Conscientes que la verdad no es absoluta, sino que esta se va hilvanando y ampliando de conformidad con el conocimiento que se ejerza sobre la realidad, ya que todo es dialéctico y por lo tanto cambia.

Tener criterio de verdad es fundamental, pues todo objeto de conocimiento pasa a serlo a través de la certeza que se tenga sobre las cosas, por lo que a la realidad se requiere que se le dé más de una mirada, que se le examine y compruebe.

Tener un acervo cultural más amplio, dará mayor criterio sobre las cosas, permitirá tener mayor control y propiedad sobre lo que se diga y con ello, elevar la opinión de carácter incierto al episteme, al conocimiento que excluye los supuestos y adopta como norma general los argumentos.

El escepticismo metódico, con la duda sistemática, será la forma de todo aquel que pretenda pasar de lo incierto a lo certero, de lo aparente, de lo real de la suposición a la verdad.

Aquel que no se instruye para enfrentar su circunstancia, no le queda otra que dejarse llevar por sus impulsos primarios y tomar decisiones a través de motivaciones pasionales y emotivas que muchas veces, por lo improcedente, conducen al error y arrastran a la crisis a los demás.
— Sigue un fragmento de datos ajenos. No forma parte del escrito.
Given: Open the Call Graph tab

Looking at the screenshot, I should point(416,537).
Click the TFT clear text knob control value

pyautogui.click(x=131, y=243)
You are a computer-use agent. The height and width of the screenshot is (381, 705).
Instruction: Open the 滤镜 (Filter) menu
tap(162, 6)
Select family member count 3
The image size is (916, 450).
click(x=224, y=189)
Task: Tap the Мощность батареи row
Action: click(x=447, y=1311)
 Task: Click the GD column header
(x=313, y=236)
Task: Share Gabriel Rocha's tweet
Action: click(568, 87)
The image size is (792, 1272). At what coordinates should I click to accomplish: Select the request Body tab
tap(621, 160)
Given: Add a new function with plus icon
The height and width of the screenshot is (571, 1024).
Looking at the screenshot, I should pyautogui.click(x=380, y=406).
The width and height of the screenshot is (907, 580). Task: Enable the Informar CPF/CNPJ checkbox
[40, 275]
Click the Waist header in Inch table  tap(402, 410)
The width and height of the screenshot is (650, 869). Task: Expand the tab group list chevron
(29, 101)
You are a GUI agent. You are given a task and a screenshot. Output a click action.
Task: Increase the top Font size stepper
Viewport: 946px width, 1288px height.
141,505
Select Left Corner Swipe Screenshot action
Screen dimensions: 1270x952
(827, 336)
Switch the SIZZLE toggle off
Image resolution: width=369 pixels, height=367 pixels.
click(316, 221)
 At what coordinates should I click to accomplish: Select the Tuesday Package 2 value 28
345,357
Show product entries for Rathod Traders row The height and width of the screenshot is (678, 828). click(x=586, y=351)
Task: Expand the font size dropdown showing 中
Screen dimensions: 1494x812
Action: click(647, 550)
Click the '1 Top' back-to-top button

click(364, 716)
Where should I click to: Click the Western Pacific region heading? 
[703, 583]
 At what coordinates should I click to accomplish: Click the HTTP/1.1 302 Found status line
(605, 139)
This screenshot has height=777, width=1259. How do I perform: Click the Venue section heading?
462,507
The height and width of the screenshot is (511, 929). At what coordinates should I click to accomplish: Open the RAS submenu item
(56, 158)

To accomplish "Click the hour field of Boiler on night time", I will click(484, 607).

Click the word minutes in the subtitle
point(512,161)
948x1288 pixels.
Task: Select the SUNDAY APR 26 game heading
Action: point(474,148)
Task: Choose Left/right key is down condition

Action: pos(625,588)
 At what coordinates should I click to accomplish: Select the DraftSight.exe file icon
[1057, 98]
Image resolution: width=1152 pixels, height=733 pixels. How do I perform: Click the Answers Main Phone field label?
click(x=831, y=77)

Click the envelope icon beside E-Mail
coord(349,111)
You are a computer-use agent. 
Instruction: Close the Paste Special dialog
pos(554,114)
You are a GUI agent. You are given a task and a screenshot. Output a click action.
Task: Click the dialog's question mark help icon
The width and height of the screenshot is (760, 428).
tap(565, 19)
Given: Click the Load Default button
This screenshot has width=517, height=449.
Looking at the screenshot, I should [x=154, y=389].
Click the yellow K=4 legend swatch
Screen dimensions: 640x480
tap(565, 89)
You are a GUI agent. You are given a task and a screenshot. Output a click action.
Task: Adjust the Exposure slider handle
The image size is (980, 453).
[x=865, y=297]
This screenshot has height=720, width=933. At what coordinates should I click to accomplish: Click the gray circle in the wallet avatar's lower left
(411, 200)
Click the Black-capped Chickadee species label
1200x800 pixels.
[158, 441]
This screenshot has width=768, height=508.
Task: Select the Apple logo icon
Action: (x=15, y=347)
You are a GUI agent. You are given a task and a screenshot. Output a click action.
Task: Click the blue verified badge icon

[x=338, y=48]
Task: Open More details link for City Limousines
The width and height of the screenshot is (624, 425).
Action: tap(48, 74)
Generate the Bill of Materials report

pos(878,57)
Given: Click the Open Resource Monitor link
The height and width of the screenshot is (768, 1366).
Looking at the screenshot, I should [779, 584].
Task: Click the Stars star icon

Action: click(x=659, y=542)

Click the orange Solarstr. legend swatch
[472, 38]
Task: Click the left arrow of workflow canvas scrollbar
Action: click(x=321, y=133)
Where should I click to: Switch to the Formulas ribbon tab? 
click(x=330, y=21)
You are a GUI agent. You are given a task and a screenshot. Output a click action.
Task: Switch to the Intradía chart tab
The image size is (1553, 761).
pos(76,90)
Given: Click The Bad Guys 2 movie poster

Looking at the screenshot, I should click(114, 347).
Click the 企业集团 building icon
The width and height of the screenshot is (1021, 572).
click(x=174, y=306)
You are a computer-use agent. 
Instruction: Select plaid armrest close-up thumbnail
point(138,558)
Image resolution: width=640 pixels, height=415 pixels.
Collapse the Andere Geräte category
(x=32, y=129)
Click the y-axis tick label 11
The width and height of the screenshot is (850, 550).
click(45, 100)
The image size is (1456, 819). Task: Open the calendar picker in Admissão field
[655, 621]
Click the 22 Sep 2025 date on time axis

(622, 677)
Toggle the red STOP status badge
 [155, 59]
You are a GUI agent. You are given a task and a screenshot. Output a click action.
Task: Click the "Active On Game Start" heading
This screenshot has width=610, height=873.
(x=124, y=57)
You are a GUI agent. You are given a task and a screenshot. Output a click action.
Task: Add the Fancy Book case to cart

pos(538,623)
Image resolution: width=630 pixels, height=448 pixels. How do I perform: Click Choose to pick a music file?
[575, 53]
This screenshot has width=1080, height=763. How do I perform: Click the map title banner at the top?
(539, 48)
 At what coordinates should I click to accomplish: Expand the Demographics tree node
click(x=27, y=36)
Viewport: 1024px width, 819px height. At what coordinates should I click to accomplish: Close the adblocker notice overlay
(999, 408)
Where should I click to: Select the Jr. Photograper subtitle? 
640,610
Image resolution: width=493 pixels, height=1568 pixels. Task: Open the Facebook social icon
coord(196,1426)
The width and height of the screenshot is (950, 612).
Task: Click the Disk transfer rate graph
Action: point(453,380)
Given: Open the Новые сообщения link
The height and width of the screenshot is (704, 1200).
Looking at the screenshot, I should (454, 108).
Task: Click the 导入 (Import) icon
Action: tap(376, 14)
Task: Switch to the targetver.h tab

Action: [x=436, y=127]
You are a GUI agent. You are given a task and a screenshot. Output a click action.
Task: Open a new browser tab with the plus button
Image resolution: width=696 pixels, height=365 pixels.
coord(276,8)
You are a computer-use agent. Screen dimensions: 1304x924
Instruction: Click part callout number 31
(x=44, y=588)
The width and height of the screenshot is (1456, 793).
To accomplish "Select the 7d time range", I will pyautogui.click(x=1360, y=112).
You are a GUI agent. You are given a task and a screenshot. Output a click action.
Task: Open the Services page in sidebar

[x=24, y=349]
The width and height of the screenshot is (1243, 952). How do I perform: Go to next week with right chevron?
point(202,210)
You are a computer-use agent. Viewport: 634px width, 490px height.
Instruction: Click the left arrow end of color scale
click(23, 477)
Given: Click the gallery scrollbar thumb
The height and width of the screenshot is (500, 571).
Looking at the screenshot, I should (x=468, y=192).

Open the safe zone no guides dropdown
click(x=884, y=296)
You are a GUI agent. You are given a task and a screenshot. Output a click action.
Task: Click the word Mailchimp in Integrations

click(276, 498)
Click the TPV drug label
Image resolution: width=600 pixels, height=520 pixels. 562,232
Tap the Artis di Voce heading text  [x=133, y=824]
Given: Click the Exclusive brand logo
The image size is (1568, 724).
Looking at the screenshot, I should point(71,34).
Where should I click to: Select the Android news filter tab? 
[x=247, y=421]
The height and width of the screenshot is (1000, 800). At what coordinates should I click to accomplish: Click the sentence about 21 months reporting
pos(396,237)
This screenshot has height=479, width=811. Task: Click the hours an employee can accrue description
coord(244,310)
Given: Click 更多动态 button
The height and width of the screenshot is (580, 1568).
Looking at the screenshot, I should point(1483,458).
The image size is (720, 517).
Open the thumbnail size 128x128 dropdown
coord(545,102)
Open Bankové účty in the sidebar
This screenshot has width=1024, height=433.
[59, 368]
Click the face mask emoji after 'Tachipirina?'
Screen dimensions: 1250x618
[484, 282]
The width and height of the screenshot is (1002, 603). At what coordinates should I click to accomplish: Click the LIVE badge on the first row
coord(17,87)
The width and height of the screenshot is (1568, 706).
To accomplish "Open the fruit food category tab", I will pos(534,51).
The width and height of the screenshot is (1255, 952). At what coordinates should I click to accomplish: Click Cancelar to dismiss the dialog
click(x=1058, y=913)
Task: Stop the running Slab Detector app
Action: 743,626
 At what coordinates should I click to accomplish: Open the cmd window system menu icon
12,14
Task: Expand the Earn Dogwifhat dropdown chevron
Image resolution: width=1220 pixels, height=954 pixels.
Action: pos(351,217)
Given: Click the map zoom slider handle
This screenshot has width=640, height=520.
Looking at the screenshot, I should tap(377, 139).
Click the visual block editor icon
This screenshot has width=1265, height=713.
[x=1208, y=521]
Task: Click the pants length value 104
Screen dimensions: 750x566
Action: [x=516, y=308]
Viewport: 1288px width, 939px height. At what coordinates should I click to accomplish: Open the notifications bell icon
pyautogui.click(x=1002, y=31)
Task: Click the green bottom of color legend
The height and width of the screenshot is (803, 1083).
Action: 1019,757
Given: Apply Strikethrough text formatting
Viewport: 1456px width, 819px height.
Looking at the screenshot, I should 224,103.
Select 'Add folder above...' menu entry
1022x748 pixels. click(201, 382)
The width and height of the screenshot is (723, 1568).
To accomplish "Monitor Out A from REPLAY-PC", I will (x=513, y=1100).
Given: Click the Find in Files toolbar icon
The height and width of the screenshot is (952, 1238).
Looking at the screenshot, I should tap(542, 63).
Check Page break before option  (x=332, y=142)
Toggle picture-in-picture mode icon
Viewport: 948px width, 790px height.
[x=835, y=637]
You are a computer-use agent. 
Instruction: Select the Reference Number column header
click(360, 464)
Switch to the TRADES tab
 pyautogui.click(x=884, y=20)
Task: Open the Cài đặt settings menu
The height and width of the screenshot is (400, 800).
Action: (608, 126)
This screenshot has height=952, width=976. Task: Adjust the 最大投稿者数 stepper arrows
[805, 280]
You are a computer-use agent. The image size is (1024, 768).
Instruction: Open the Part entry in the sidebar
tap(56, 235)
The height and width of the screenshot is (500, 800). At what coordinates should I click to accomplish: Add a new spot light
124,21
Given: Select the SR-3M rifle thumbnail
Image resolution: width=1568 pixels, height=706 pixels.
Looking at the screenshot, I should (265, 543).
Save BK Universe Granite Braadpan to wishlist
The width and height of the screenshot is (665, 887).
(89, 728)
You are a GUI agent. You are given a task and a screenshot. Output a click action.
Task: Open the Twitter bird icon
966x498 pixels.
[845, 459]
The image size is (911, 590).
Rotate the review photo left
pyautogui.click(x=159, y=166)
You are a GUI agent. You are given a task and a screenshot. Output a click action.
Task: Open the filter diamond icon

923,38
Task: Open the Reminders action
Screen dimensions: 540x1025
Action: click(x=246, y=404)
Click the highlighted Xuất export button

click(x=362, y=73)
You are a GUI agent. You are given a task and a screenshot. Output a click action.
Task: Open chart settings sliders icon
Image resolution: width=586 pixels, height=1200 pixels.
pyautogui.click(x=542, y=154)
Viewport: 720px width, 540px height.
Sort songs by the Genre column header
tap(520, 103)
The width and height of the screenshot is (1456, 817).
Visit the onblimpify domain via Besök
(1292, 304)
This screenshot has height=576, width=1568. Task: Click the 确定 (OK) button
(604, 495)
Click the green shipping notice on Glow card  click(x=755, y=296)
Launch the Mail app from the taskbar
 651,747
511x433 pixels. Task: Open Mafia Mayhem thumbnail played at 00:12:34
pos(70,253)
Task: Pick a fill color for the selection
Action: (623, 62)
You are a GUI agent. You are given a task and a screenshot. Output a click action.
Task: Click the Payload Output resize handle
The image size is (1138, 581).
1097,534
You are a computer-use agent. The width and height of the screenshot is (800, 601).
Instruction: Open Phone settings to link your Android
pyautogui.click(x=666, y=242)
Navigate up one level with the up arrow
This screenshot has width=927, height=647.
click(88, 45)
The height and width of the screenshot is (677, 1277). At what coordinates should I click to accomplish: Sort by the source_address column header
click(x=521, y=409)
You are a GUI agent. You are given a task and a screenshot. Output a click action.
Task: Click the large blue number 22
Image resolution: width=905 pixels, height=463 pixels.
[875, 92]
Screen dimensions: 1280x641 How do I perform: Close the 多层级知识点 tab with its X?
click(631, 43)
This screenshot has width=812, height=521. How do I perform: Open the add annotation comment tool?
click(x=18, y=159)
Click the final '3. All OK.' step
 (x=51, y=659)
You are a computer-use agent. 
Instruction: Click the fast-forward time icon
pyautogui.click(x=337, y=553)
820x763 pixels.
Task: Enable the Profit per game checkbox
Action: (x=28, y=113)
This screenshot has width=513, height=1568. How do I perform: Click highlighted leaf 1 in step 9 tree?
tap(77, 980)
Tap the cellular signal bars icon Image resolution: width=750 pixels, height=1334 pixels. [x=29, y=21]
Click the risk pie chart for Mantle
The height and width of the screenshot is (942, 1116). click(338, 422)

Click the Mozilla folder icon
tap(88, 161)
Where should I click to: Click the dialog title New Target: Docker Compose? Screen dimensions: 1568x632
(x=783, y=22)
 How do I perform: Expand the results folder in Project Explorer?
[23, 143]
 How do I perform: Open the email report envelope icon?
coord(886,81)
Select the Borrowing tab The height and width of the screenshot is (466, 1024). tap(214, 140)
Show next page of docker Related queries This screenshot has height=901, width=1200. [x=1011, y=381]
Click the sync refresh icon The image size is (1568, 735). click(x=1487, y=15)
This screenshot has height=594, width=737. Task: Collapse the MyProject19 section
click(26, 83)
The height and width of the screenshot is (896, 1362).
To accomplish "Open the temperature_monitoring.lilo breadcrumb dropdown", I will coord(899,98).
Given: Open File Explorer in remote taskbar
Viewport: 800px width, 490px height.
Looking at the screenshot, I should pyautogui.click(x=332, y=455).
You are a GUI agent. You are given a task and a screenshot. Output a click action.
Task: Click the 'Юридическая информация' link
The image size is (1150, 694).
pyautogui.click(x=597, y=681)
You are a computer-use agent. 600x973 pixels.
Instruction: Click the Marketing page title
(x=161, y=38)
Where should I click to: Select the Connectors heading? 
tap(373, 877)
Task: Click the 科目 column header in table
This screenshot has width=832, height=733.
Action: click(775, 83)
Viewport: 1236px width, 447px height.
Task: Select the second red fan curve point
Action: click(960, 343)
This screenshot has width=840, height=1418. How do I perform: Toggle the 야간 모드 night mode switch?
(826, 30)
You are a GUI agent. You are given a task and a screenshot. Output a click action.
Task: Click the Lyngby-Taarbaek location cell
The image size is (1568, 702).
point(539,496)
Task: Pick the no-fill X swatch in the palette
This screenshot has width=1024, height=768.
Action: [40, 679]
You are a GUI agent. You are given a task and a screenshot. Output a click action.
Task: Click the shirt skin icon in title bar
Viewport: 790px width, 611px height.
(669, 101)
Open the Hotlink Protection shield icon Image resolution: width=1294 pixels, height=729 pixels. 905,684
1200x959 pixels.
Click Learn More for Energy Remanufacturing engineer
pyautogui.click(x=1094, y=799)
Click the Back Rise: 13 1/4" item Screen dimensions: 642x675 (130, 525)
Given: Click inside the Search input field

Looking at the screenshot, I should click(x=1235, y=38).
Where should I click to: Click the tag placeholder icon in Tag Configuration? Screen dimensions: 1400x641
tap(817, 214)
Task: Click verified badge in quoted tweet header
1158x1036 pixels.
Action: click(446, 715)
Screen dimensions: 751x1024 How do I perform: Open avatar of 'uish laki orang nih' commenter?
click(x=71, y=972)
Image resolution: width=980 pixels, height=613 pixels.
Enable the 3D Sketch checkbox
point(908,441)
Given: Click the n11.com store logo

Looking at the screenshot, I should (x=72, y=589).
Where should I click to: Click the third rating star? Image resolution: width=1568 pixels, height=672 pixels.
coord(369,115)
Distinguir cuándo se debe accionar racionalmente, y en qué momento se debe ser emotivo, constituye la clave del éxito de la existencia en sociedad.

Poder distinguir lo esencial de lo accidental, lo sensible de lo inteligible, los juicios de valor de los de razón, lo posible de lo improbable, lo veraz de lo incierto constituye el ejercicio racional que demanda el pensamiento crítico y que permanece ausente con el modelo tradicional educativo que impone interesadamente el sistema.

Así, a través de la educación domesticadora, a muchas personas se les crea esa confusión, más bien no se les otorga las herramientas que les permita hacer tal distinción, por lo que son presa fácil de la alienación que propician los sectores hegemónicos, los cuales apelan a la emotividad de las personas a través de la persuasión y la ignorancia.

Anteponiendo fe a la razón, lo accidental a la esencia, por mucho tiempo se ha sumido a millones de personas en la ignorancia lo cual ha permitido la sumisión silenciosa de estos y el poder lacerante y ofensivo de unos pocos.